Grazie a un allineamento tra satelliti effettuato nel 2022 lungo lo stesso flusso di vento solare, la sonda Esa Solar Orbiter e la navicella Parker Solar Probe di Nasa, situate rispettivamente a 89 milioni di km e a 9 milioni di km dal Sole al momento delle rilevazioni, hanno ora fornito la prova definitiva su quale sia il motore dell’accelerazione del vento solare ‘veloce’. Grazie al campionamento dello stesso flusso di vento solare in fasi diverse del suo viaggio dal Sole, ossia a distanza di due giorni, le due sonde hanno permesso l’analisi di quattro quantità energetiche chiave, tra cui una misura dell’energia immagazzinata nel campo magnetico, chiamata flusso di energia d’onda.

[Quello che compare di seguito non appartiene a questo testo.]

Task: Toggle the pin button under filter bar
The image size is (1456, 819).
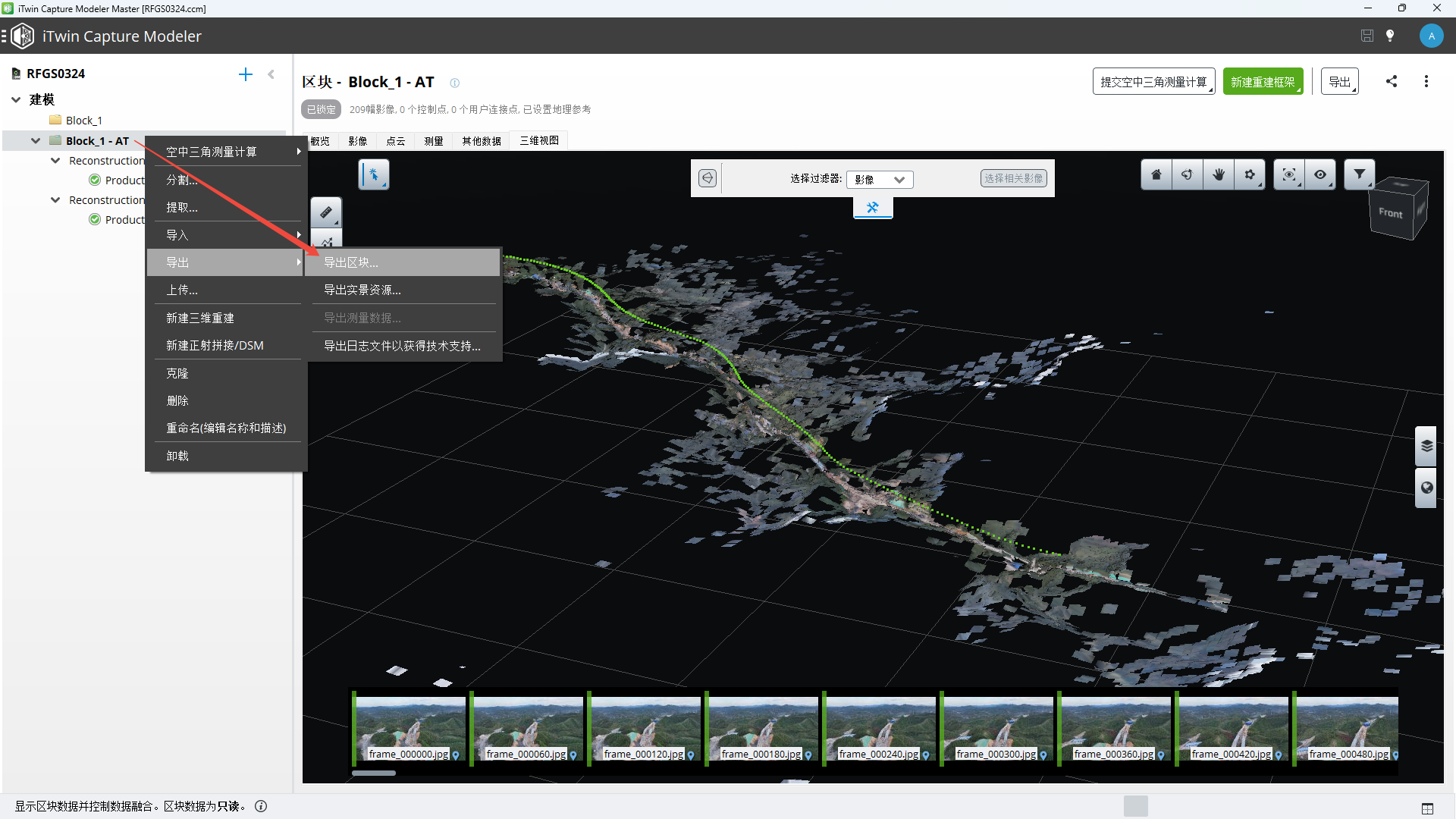Action: 873,207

Nel campo magnetico si possono, infatti, formare particolari onde, chiamate onde di Alfvén, in grado di immagazzinare energia e trasportarla in modo efficiente all’interno del plasma. Confrontando le letture di Parker con quelle di Solar Orbiter delle diverse quantità energetiche identificate, il team è riuscito quindi a rilevare la differenza del flusso di energia d’onda tra le misurazioni delle due sonde.
Quelle più vicine al Sole effettuate da Parker hanno rivelato che circa il 10% dell’energia totale del vento solare era immagazzinata nel campo magnetico. Un dato che diminuisce drasticamente all’1% nelle misurazioni effettuate sullo stesso flusso da Solar Orbiter, quando era invece vicino all’orbita di Venere. Le misurazioni della sonda Esa hanno inoltre rivelato che il plasma lungo il suo viaggio aveva accelerato e, allo stesso tempo, si era raffreddato più lentamente del previsto. Confrontando i dati raccolti dalle due sonde, il team ha scoperto che l’energia magnetica persa dalle onde di Alfvén era coerente con l’energia cinetica e termica aggiuntiva acquisita dal plasma lungo il viaggio da Parker a Solar Orbiter.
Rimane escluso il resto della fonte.